Tahiri told reporters that “unfortunately, no progress was made”, noting that Priština's side came to the talks in full capacity, including representatives of several ministries, and was ready to continue negotiations over the weekend.
She noted that, on the other hand, Đurić "came to the meeting alone and was obviously not well-prepared."
Tahiri then added that "Serbs should stay away from Kosovo," and accused the head of the Serbian government's Office for Kosovo of "violating the Brussels agreement with his frequent trips to Kosovo."
Đurić "rejected these accusations," said reports, and added that he thought "every Serb should enjoy full freedom of movement when entering Kosovo."
Ashton issued a brief statement after the talks in Brussels on Friday saying that both sides should without previous agreement refrain from any activities near the bridge in Kosovska Mitrovica, and added that both sides "agreed to form working groups" that would seek a solution.

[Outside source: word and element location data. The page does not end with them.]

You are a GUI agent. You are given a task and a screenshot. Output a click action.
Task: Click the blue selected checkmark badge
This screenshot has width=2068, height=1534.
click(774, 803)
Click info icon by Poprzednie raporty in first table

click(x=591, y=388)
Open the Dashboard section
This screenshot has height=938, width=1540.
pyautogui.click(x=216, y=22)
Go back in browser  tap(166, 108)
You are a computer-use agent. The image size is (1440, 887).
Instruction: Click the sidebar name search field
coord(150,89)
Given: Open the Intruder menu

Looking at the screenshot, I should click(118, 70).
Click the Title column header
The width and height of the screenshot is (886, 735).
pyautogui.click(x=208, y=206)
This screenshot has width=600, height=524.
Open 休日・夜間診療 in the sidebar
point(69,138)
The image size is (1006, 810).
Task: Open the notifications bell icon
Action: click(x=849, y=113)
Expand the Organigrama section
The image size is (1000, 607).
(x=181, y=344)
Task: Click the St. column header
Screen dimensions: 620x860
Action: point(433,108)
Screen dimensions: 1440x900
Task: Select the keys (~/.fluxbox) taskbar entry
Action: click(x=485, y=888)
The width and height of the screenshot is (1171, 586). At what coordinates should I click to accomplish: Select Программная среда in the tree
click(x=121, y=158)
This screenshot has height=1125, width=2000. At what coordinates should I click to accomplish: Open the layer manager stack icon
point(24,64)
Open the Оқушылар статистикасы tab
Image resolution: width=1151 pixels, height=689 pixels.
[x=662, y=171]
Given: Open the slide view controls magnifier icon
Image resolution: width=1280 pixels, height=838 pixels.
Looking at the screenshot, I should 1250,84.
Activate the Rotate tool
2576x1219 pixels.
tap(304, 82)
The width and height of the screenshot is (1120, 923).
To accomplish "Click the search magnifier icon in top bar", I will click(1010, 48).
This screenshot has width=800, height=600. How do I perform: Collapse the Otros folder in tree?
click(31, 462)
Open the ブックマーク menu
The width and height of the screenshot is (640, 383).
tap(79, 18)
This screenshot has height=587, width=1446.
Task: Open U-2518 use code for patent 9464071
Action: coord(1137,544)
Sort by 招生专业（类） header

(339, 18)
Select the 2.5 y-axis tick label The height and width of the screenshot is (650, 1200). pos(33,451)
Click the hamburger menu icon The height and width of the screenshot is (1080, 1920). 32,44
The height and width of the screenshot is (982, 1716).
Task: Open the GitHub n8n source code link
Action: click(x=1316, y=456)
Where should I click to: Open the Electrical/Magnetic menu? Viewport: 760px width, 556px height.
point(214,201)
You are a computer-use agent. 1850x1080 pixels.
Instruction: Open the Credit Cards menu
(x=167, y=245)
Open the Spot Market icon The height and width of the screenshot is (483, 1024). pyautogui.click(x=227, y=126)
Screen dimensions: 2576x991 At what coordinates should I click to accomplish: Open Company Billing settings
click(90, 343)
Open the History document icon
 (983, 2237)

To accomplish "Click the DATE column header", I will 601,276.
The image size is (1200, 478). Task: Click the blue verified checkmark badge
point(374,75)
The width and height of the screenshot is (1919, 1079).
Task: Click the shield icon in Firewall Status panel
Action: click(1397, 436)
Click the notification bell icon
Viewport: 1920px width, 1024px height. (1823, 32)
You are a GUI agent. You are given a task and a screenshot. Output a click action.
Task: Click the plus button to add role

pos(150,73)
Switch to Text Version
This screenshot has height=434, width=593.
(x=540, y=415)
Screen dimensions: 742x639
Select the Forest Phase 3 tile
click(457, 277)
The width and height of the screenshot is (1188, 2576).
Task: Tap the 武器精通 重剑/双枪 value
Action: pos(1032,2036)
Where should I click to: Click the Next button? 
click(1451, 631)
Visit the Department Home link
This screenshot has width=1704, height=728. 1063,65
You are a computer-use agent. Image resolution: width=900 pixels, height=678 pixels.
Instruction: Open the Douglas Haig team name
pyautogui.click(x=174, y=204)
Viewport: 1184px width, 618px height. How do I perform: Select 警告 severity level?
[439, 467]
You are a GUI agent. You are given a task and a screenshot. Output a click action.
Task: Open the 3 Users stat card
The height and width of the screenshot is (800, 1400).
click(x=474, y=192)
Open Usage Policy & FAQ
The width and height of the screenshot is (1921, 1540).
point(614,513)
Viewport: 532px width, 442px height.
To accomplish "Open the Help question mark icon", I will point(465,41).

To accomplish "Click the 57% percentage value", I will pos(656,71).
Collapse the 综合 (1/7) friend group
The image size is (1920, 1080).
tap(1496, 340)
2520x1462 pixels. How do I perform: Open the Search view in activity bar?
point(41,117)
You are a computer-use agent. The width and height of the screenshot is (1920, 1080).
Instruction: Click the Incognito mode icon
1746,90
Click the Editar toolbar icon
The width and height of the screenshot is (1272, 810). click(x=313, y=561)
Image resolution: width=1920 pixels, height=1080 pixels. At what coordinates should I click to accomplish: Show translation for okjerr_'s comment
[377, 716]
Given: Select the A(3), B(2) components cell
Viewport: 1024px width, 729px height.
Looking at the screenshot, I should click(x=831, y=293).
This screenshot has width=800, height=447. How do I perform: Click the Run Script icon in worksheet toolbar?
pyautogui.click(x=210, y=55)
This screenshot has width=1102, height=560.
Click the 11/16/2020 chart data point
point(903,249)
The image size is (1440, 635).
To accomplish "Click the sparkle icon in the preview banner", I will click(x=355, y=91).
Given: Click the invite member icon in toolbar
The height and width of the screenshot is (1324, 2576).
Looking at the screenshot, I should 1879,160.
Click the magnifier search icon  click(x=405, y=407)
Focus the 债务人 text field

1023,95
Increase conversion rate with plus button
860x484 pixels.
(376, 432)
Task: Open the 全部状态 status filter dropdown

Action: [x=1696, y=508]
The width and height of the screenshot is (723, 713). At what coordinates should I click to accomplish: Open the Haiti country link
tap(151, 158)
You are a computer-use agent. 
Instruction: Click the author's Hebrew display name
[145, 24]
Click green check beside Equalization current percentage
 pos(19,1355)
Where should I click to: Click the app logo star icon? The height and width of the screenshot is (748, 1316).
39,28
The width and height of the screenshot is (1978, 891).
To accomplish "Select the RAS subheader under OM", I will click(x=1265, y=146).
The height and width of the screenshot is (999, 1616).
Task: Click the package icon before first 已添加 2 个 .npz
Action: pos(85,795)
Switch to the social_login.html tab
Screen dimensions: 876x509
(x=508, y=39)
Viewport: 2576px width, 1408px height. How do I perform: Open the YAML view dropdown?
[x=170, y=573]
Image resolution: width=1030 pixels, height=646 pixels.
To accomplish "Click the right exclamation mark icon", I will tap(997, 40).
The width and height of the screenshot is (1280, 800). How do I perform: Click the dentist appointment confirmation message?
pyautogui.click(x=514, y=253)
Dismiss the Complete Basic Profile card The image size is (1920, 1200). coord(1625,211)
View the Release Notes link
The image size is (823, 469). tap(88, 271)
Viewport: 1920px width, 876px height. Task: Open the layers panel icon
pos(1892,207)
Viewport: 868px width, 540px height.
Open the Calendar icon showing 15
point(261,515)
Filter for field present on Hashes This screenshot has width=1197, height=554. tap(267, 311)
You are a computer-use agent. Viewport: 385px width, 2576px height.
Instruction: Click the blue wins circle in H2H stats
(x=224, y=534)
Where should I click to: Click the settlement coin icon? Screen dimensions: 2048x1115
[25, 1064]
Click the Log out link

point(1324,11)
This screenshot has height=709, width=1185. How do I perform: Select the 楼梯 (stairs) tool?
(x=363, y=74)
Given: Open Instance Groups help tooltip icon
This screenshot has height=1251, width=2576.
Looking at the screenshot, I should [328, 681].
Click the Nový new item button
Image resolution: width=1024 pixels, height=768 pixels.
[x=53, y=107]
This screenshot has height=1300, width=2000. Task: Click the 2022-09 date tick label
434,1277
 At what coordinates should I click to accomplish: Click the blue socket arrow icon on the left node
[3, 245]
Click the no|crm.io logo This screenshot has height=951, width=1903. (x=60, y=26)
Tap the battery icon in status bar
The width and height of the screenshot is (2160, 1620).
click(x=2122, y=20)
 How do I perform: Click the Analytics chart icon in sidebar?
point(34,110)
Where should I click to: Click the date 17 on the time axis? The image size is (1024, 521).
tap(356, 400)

On June 18, local Serbs removed a roadblock from the bridge over the Ibar River in that city, divided into the northern, Serb, and the southern, Albanian part, which, Tanjug reported, "they put up three years ago to protect themselves from incursions by Albanian extremists."
However, the Serbs placed concrete flower boxes in place of the barricade the next day, and referred to this as "Peace Park," while the Albanian side demanded the structure to be removed, "to allow passage of vehicles."